The Winston-Salem, N.C., banking company is a longtime SAS customer that has used the vendor's technology to value loans based on expected payments and economic conditions, and model loan portfolios for future returns and losses. With SAS' Enterprise Miner product, BB&T analyzes loan information and scores loans to help make future lending decisions.

The build-or-buy decision often hinges on the amount of customization a bank anticipates doing to a packaged solution, Stevens said. Banks that decide to buy sometimes fall into the trap of tweaking new software programs to adhere to their own processes, inadvertently spending as much money as they might have developing in-house.

"If you decide to customize, often times that customization process can become like remodeling," Stevens said. "It can be much more expensive per square foot than building from scratch."

He said that extensive customization can "create an application that the vendor no longer supports."

BB&T has gone down the build and buy paths in the past and is currently evaluating its options for new SAS tools it is considering using.

One tool would require BB&T to transfer data from an existing database to a new one.

"We've challenged SAS to show us how we can benefit from all the other components of this [product] without having to move our data," Stevens said.

It is also considering buying SAS Forecast Server, a product Stevens said could help it devise more accurate predictions and would not require it to scrap previous work.

BB&T uses a more manual process for establishing its forecast models currently.
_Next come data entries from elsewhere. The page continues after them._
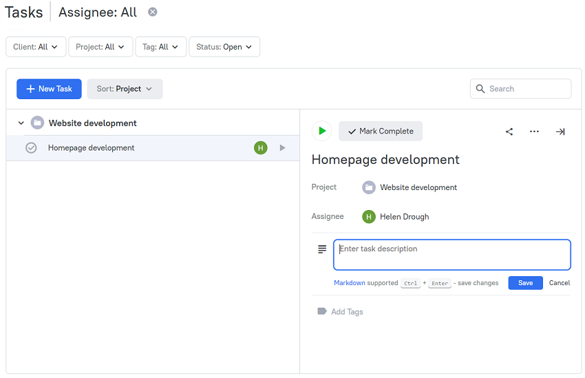
Task: Clear the Assignee: All filter
Action: point(152,12)
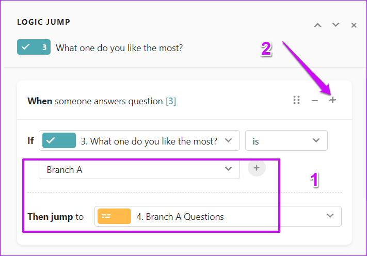Click orange statement icon in jump target
The image size is (367, 256).
point(114,216)
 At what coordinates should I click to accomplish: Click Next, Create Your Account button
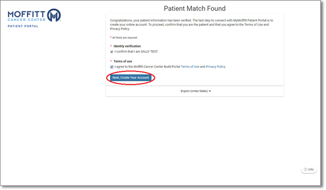coord(131,78)
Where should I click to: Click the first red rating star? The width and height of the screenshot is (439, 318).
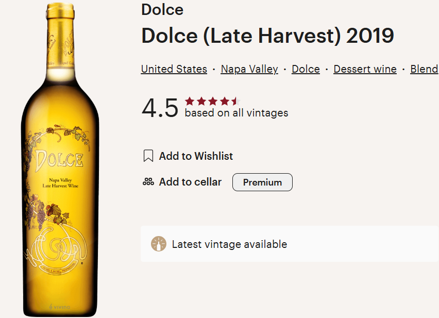[190, 101]
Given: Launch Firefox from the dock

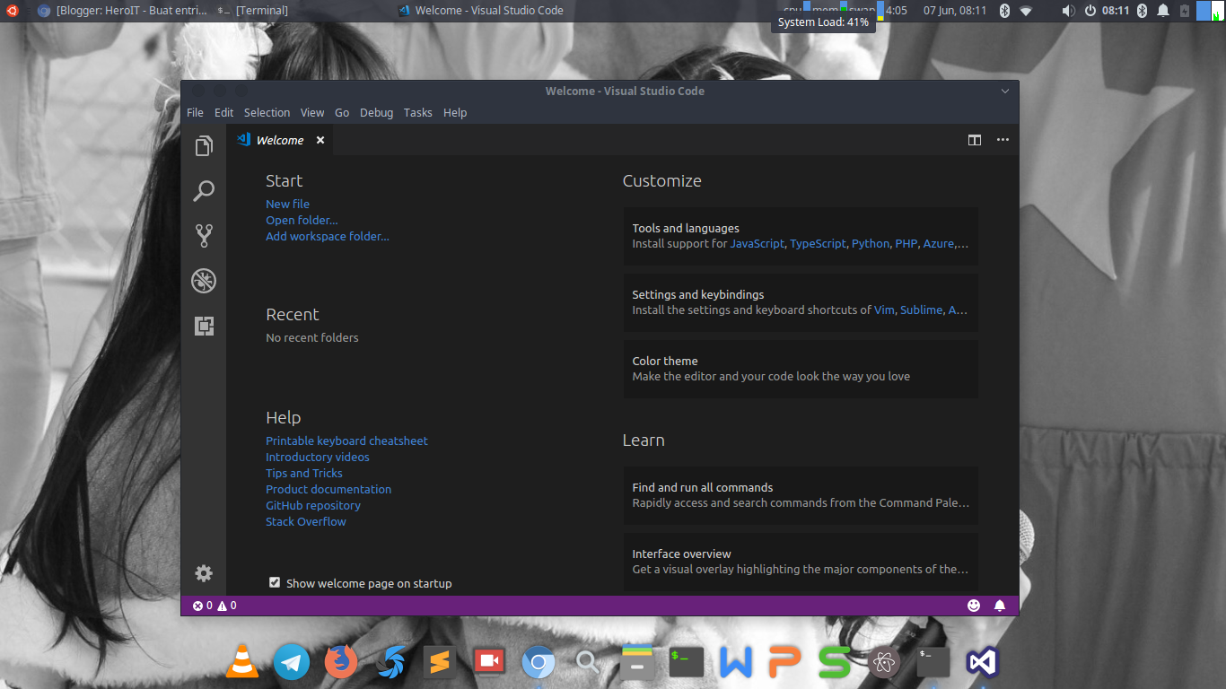Looking at the screenshot, I should [341, 662].
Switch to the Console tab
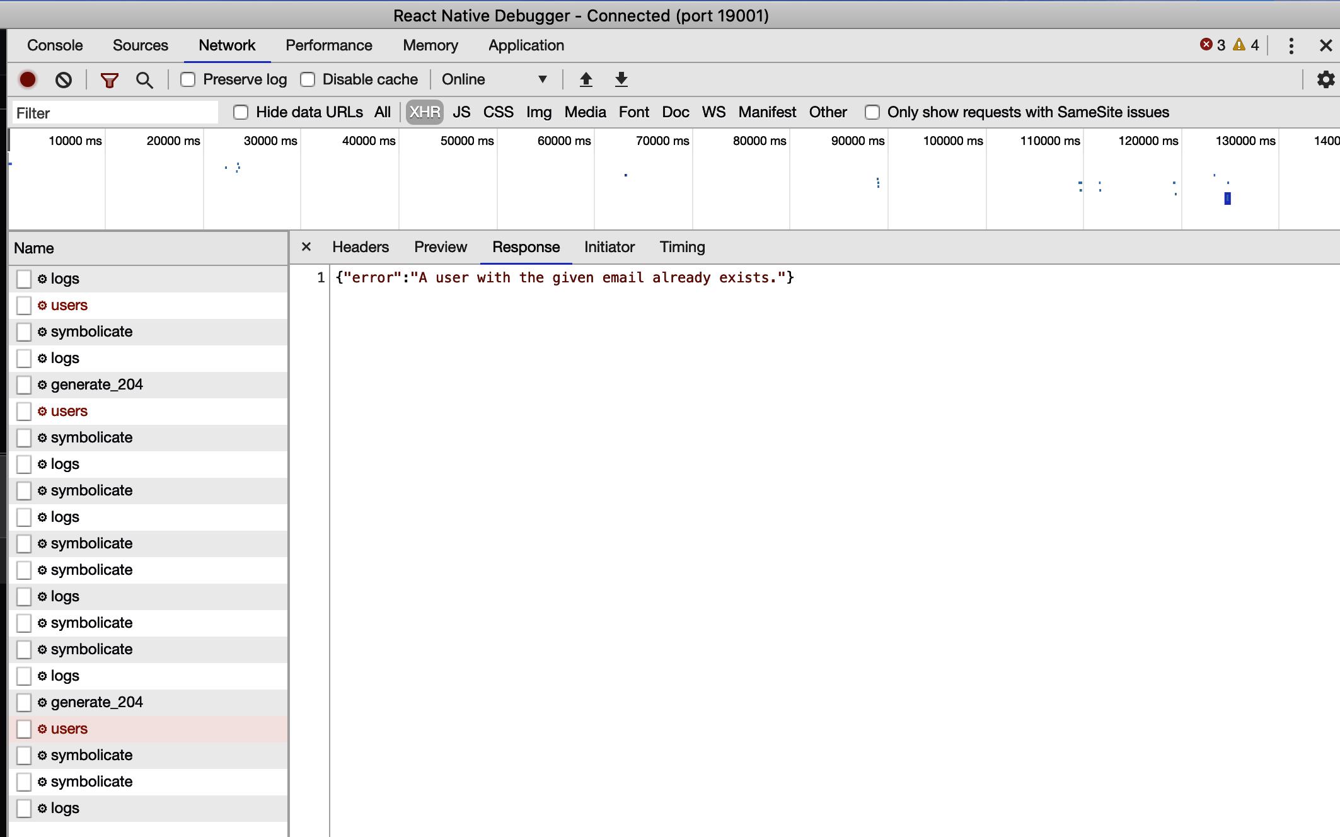The image size is (1340, 837). pos(55,45)
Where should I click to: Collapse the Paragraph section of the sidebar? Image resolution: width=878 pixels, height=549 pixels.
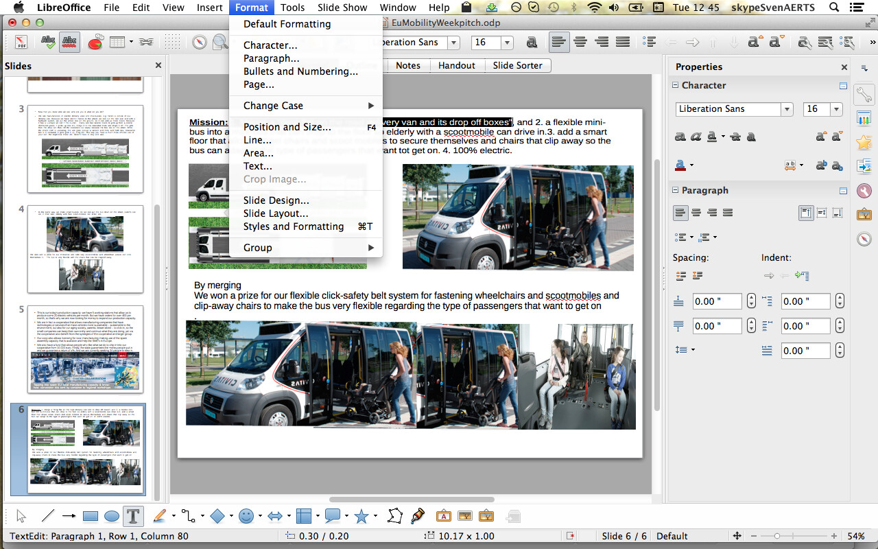(x=676, y=190)
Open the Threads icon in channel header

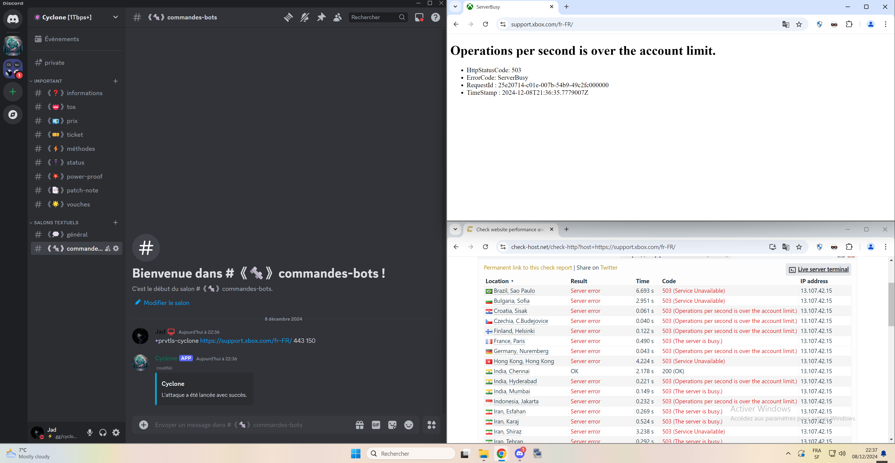(288, 17)
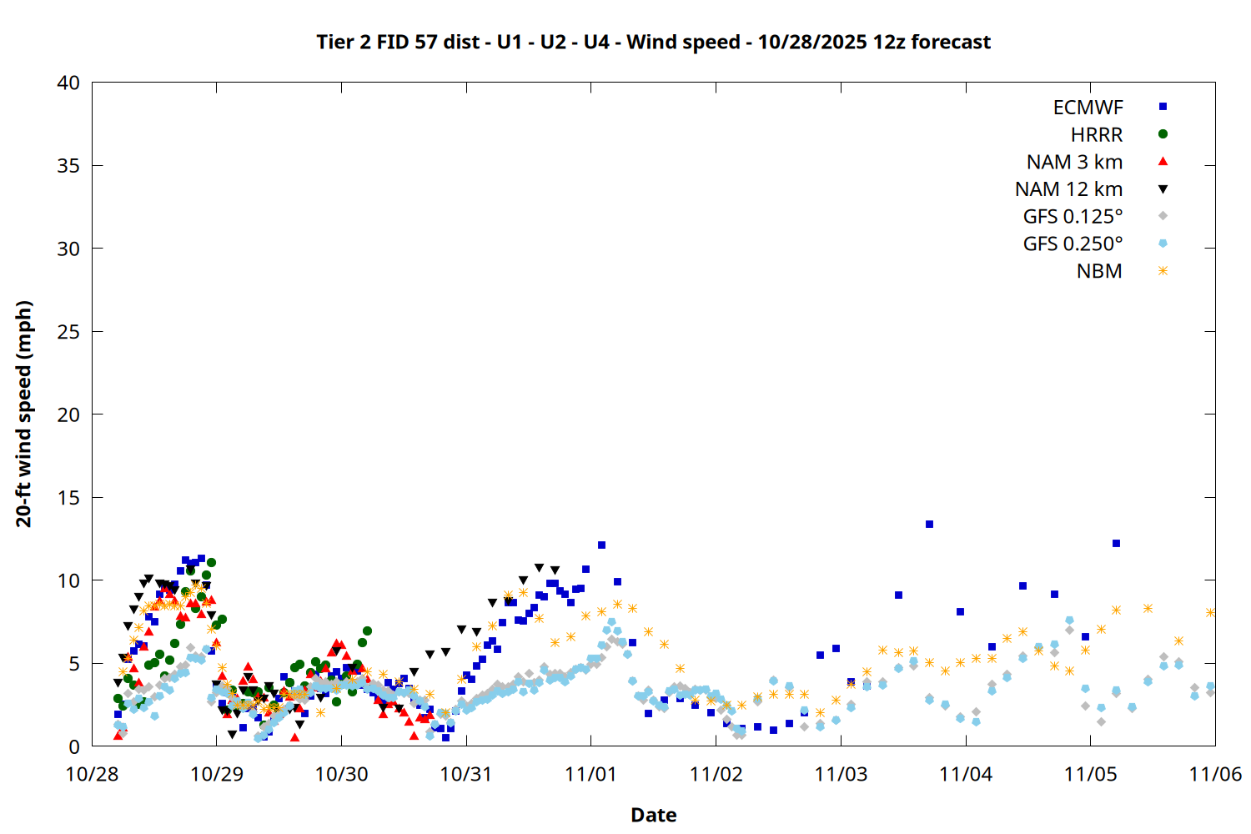1251x834 pixels.
Task: Select the HRRR legend label
Action: point(1097,135)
The Forecast Server product would automate the creation of models.

With multiple loan categories, it is more difficult to produce new forecasts in a timely manner, he said. An automated system would also help it produce several models for each loan category, which could help it more accurately predict outcomes.

The federally required bank stress tests have underscored the benefits of using an automated forecasting system, Stevens said.

"We realized that relying on a single model to make critical forecasts exposes you to a lot of model risk, that is, what if the model that you handcrafted is wrong," he said.

Ken Proctor, a managing director who focuses on risk management for the Scottsdale, Ariz., bank consulting firm Cornerstone Advisors Inc., said banks he works with are willing to spend money on "individual solutions to individual problems."

Stress-testing tools are at the top of the list.

"It's a little like Whack-a-Mole," Proctor said. "Whichever mole has popped up its head we take the rubber mallet and go whack."

Anticipating how much customization may be needed to install a new software product in a particular bank is one of the main exercises needed to determine whether to build or buy new, Stevens said.

"The issue is: Are you willing to live with constraints of the solution and conform your practices to what the vendor envisions the process looking like or are you going to take that vendor solution and customize it so it conforms to how you want to do things?" Stevens said. "If you're tending toward the latter, then I question why you're buying the solution in the first place."

SAS in June released SAS Enterprise GRC, a government, risk and compliance program that helps companies build digital libraries to track business objectives, policies and procedures, and other internal information.

"From a technology standpoint, the underpinnings of this is you get everything through [a] common" view, said Clark Abrahams, the chief financial architect for SAS.

The program builds on an existing operational risk measurement tool that SAS has offered for several years, Wallace said.

The idea of risk management often was relegated to specific pockets of employees inside banks. The recent economic crisis largely changed that, waking all levels of management up to the need to be involved in responding to different risk measurements but also devising models for calculating it.

Getting a consistent view, though, can be difficult because of the number of other software systems banks are using.

"Getting … a simple picture of how an institution is doing overall is going to become much more important over time," Wallace said.

Bankers and technology consultants have for years talked about how aging core processing systems are preventing many banks from easily accessing data across product lines.

Wallace said SAS works around that issue by extracting information from core systems.

"Once it's in SAS then you can report on it, you can analyze it, score it and model it, basically whatever you want to do with it," Wallace said.